著者
ゴツシュ ナビンアナンダ 後藤 寛治 中世古 公男 森 義雄
出版者
日本作物学会
雑誌
日本作物學會紀事 (ISSN:00111848)
巻号頁・発行日
vol.45, no.4, pp.624-629, 1976-12-30

ダイズ矮化病ウイルスの生育・収量に及ぼす影響を明らかにするため, 品種アダムス, ゆうづるおよびそのF_3系統13系統を供試し, 接種区および防除区における生育・収量の差異について比較, 検討した。1) 接種区における全乾物重および葉面積は, ウイルス接種約1ケ月後の7月17日において, すでに防除区に比し劣り, その差は生育とともに拡大した。2) 生育期間中の個体当乾物増加速度および葉面積は接種区が劣ったが, 純同化率は8月6日を中心に前期では防除区が, 後期では接種区がまさった。また, 接種区では比葉面積および葉身の窒素含有率が低く, 乾物率は逆に高い傾向を示し, ウイルス感染による葉の肥厚, 転流の阻害が認められた。
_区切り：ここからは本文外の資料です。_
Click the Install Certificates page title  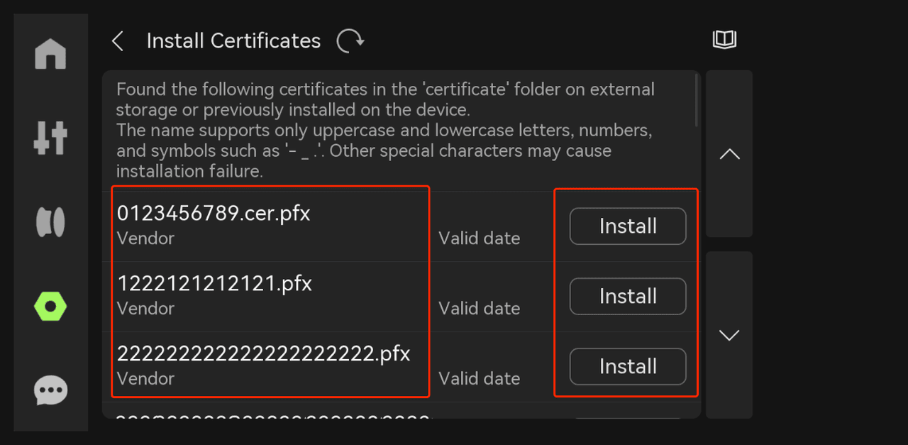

3) 接種区における個体当平均子実重は防除区に比べ約70%減少した。また, 接種区では子実重と各生育時期における葉面積との間に有意な正の相関関係が認められ, 子実収量の系統間差異は葉面積の差によることが明らかとなった。4) 相対葉面積生長率が純同化率および比葉面積と有意な正の相関を示すことから, 接種区における葉面積の減少は, ウイルス感染による光合成率の低下と葉の肥厚に起因するものと考えられる。